Para que un suplemento alimenticio pueda ser comercializado no requiere un registro sanitario. Sólo basta con presentar un aviso de funcionamiento ante la Cofepris que indicque el nombre del producto y cómo funciona, así como los datos de quien los produce, lo comercializa y lo distribuye.

“Obviamente, [los productos “milagro”] se regulan como suplementos de alimentos y no como medicamentos. Ése es el problema real, que no sabemos qué se está dando, en qué dosis ni en qué concentraciones y si pueden ser tóxicas o no”, destaca Sepúlveda.

En 2005 se realizaron modificaciones a la Ley General de Salud con la adición del artículo 414, el cual señala “procedente la acción de aseguramiento, como medida de seguridad, para el caso de que se comercialicen remedios herbolarios, suplementos alimenticios o productos de perfume y belleza que indebidamente hubieren sido publicados o promovidos como medicamento”.

Según información proporcionada por Cofepris, los productos “milagro” que más son asegurados son aquellos que prometen bajar de peso, lo que tratan o “curan” diversos tipos de enfermedades como el VIH, el cáncer, la artritis, o el reumatismo y aquellos para “curar” órganos afectados, como los riñones, pulmones e hígado.

Las entidades donde se han realizado estos aseguramientos en 2018 y 2019 son Ciudad de México, Nuevo León, Puebla, Jalisco, Morelos, San Luis Potosí, Guanajuato, Baja California, Veracruz, Querétaro, Quintana Roo, Aguascalientes, Guerrero, Tabasco, Sinaloa, Durango y Sonora.

De acuerdo con información brindada por Cofepris, los productos “milagro” asegurados de enero a diciembre de 2018 fueron un millón 513 mil 418 piezas, mientras que en el primer trimestre de 2019 se aseguraron 270 piezas.

De manera paralela, la Procuraduría Federal del Consumidor (Profeco), realiza diariamente un monitoreo de publicidad en todos los medios de comunicación, lo que da como resultado la suspensión de miles de pautas publicitarias al año, de las cuales la mayoría proviene de internet.

¿Cómo identificarlos?

Entre 400 y 700 pesos gastaron Karen y Carmen para poder obtener las pastillas que las ayudarían a adelgazar. Y así como ellas, cientos de personas consumen estos productos que son encontrados en internet o recomendados por los mismos vendedores, quienes aseguran buenos resultados y nulo riesgo pues “los probaron en ellos mismos”.

Elisa Sepúlveda, especialista en cirugía bariátrica, señala que una de las características que permiten identificar a los productos milagro es que prometen hacer mucho y en muy poco tiempo.
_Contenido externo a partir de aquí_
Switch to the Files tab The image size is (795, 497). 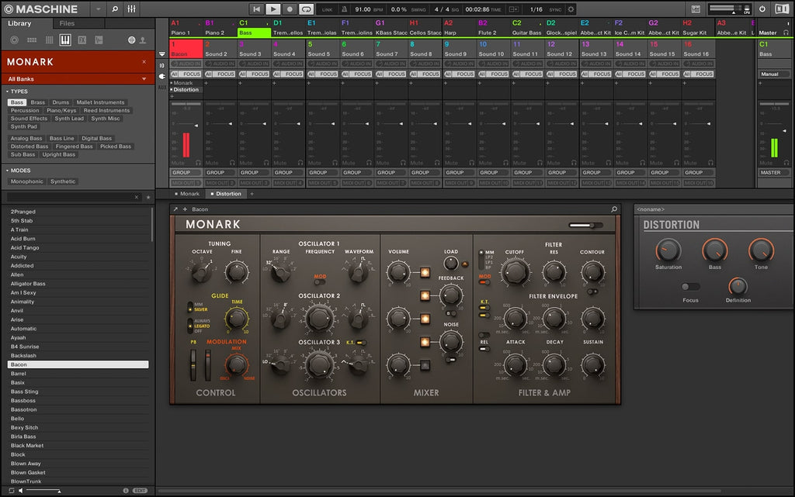(68, 23)
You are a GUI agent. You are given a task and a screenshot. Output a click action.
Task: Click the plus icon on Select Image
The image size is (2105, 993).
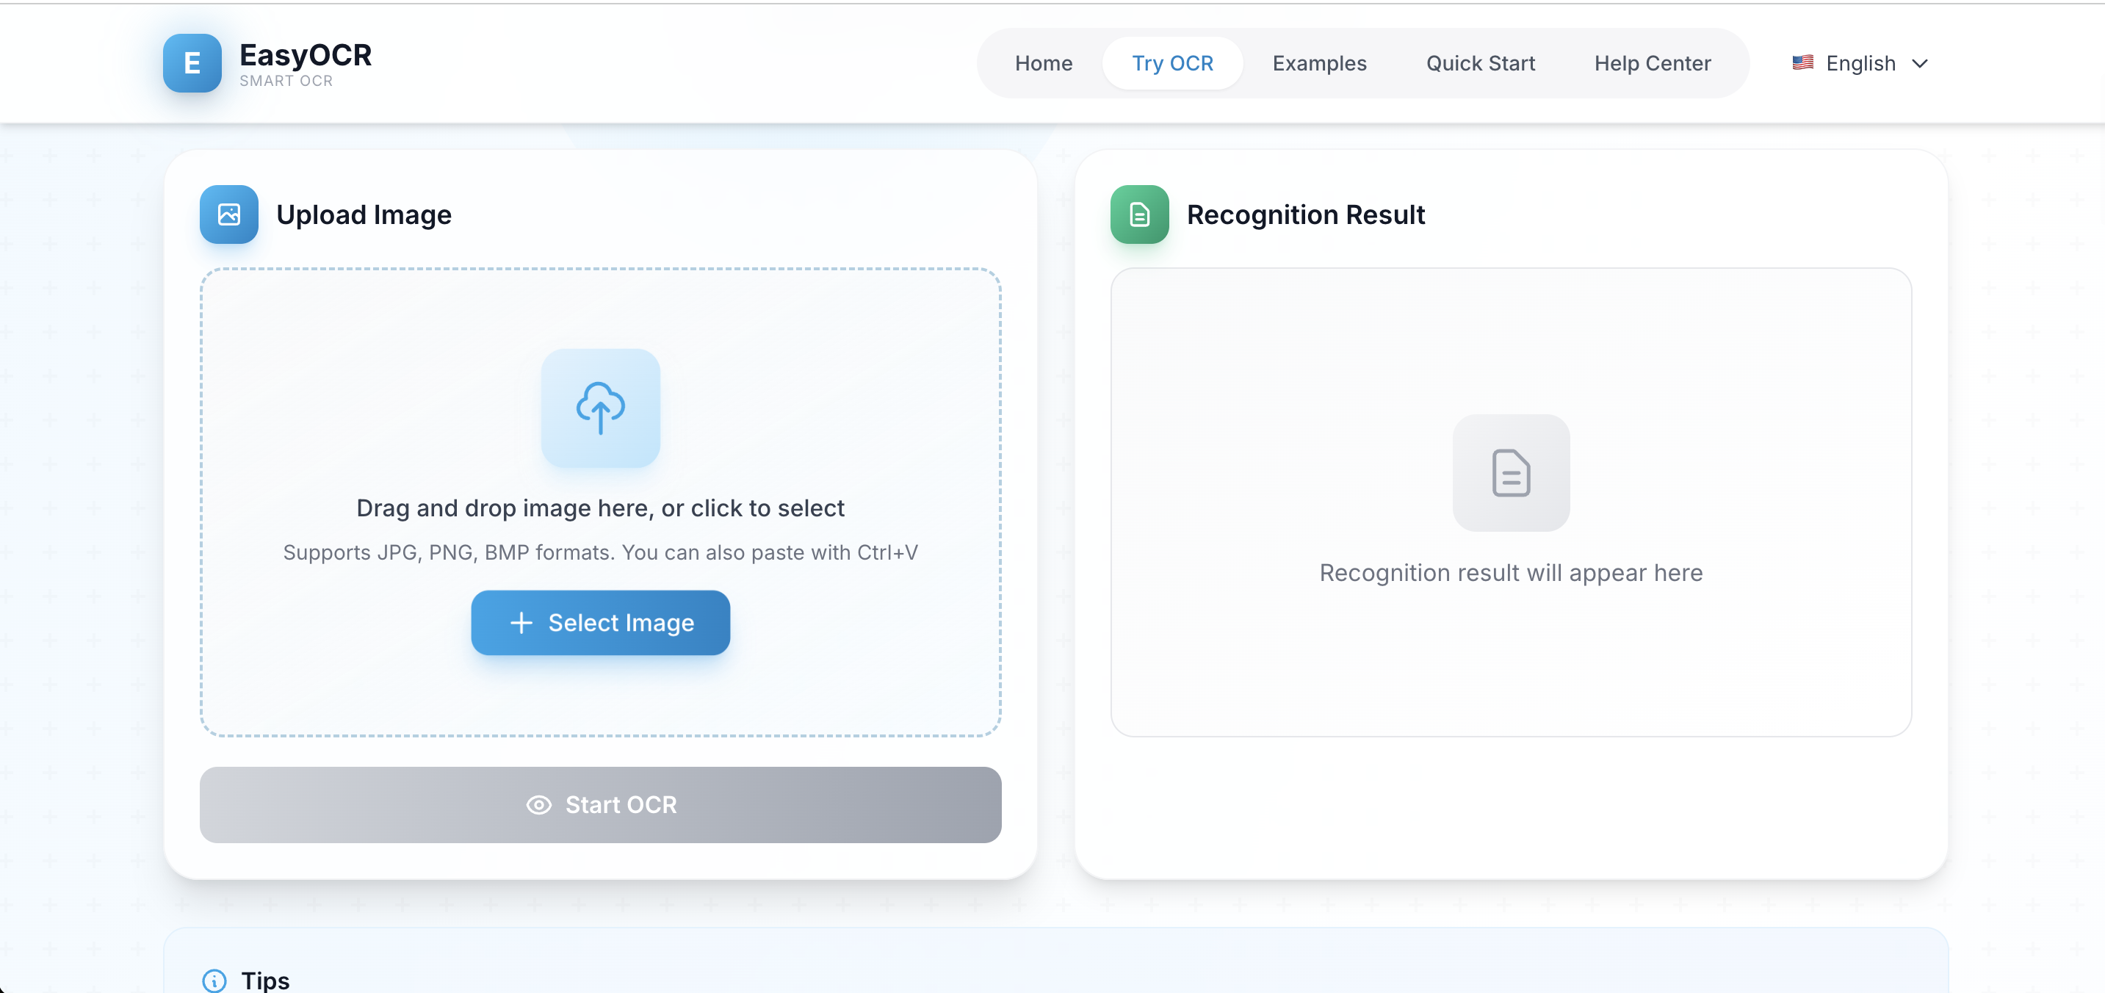coord(521,623)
En la etiqueta un suplemento alimenticio no puede contener procaína, efedrina, yohimbina, germanio, hormonas animales o humanas, estupefacientes o psicotrópicos, señala en un artículo el excomisionado de operación sanitaria Álvaro Israel Pérez Vega.

“Se ofertan o se anuncian con un efecto que no comprueban científicamente. Todos aquellos productos denominados “suplementos” que ofrecen un efecto terapéutico y no lo comprueban científicamente pueden entrar dentro de ello [producto ‘milagro’]”, afirma Ricardo Cárdenas, director ejecutivo de supervisión y vigilancia sanitaria de Cofepris.

Cardenas exhorta a las personas para que no se expongan a este riesgo innecesario. “Hay que recordar que el consumo de estos productos invariablemente tiene efectos negativos hacia la salud”, afirma.

“La pérdida de peso adecuada debe llevar una dieta saludable y balanceada incluyendo todos los grupos de alimentos, además de incluir 30 minutos de actividad física diaria. La meta es perder un cuarto de kilo a un kilo por semana, dependiendo del organismo de cada persona”, señala Sepúlveda.

Después de abandonar la ingesta, Carmen y Karen quedaron con secuelas que marcaron sus vidas para siempre. Karen sigue en espera de que su cuerpo termine de desintoxicarse, aunque está consciente de que una colitis la acompañará hasta el final de sus días.

Y para Carmen “fue una experiencia fea, me espanté mucho. Ya no recuperé el 100% de la visión, sí como un 90% o 95% pero de repente veo una manchita negra”.